What are JPEG artifacts?
JPEG artifacts are the visible distortions that show up when you compress an image too hard. Blocky 8×8 squares, color smearing around sharp edges, ringing halos near text, softened detail. Higher compression, worse artifacts.
Crank the compression way up on purpose and you get an image that looks like it's been shared, re-saved, and screenshotted a hundred times.
Why would you want this?
- Memes. Memes have looked deep-fried for a decade; this is how you get there. Generational loss makes any image funnier.
- Privacy. Re-encoding strips EXIF metadata (camera info, GPS location, timestamps) and makes reverse-image search significantly harder.
- Aesthetic. Vaporwave, lo-fi, glitch art, and retro internet nostalgia all lean on the crunchy JPEG look.
FAQ
What are JPEG artifacts?
JPEG artifacts are visual distortions caused by the JPEG compression algorithm. The most common are blocking (8×8 square patterns), ringing (halos around sharp edges), and color smearing from chroma subsampling. The lower the quality setting, the more obvious they get.
Is my image uploaded anywhere?
No. Everything runs locally in your browser using JavaScript and Canvas. Your image never leaves your device, and there are no analytics on what you upload.
What's generational loss?
Re-encoding a JPEG adds fresh artifacts on top of the ones already there. Do it enough times and the image looks like it's been making the rounds since 2017. The Generational loss preset does this for you.

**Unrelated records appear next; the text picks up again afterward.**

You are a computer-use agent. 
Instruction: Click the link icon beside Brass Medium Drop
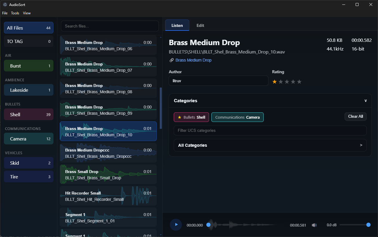[172, 60]
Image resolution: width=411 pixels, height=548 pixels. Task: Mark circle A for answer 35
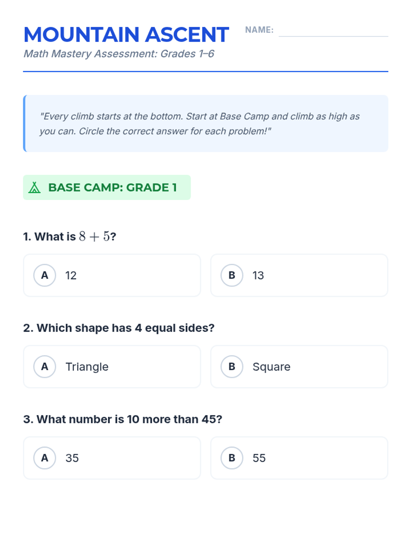pos(45,458)
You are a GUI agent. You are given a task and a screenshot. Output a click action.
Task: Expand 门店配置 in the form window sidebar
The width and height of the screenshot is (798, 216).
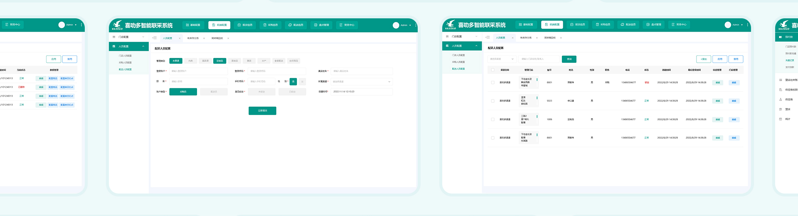coord(129,37)
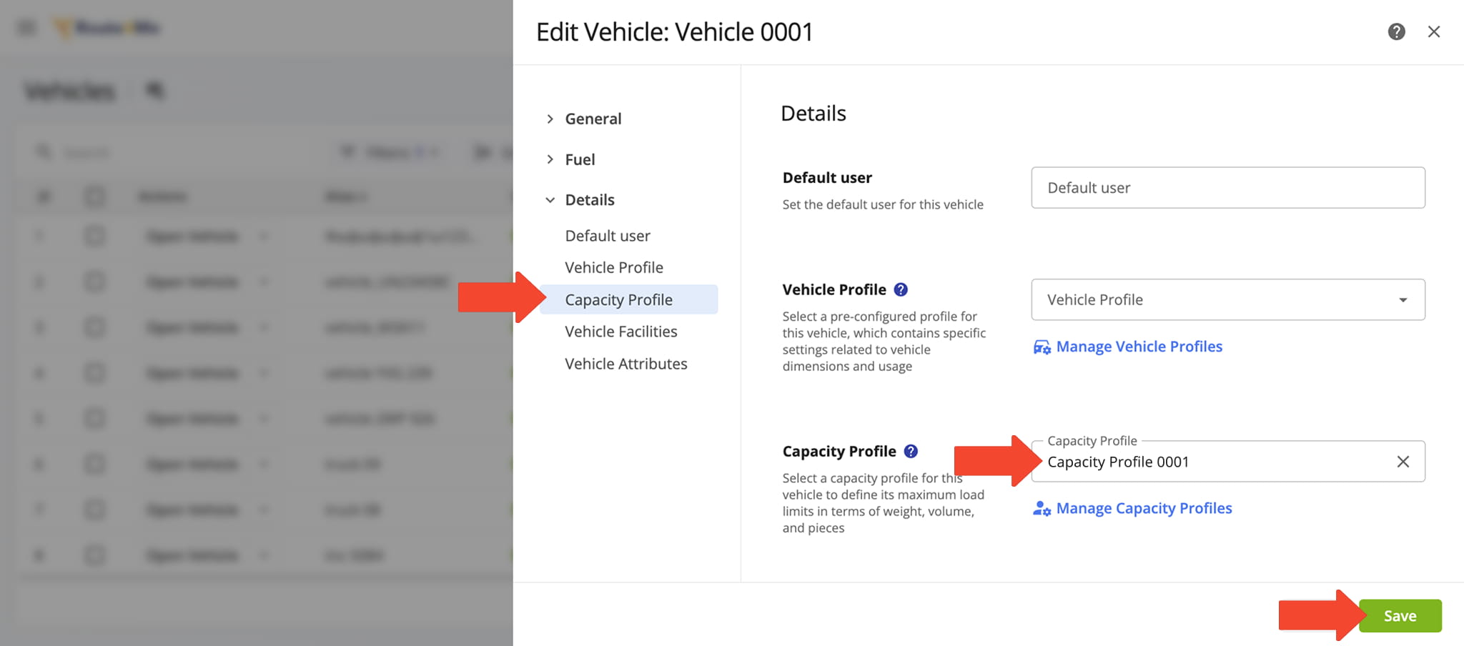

What's the color shift slider doing?
It applies chromatic aberration: the red and blue color channels drift apart from green, the way they do through a cheap camera lens. Pair it with low quality for that broken-vintage feel.
Can I deep-fry multiple images at once?
Yes. Drop or select as many as you want and the same settings apply to all of them. Download them one at a time or all at once with the Download all button.
What input formats work?
Anything your browser can decode — JPEG, PNG, WebP, AVIF, GIF. Output is always JPEG (that's the whole point).
Why does the effect look subtle on huge images?
JPEG compression works in 8×8 pixel blocks. On a 4000px image those blocks are tiny relative to the frame, so the same quality setting that wrecks a 400px image barely touches a 4000px one. By default we scale images down to 1280px on the longest edge so the artifacts actually read. Turn off Limit output to 1280px if you want full resolution.
Does it work on phones?
Yes. The whole UI is touch-friendly and processing runs entirely client-side, so any modern mobile browser handles it.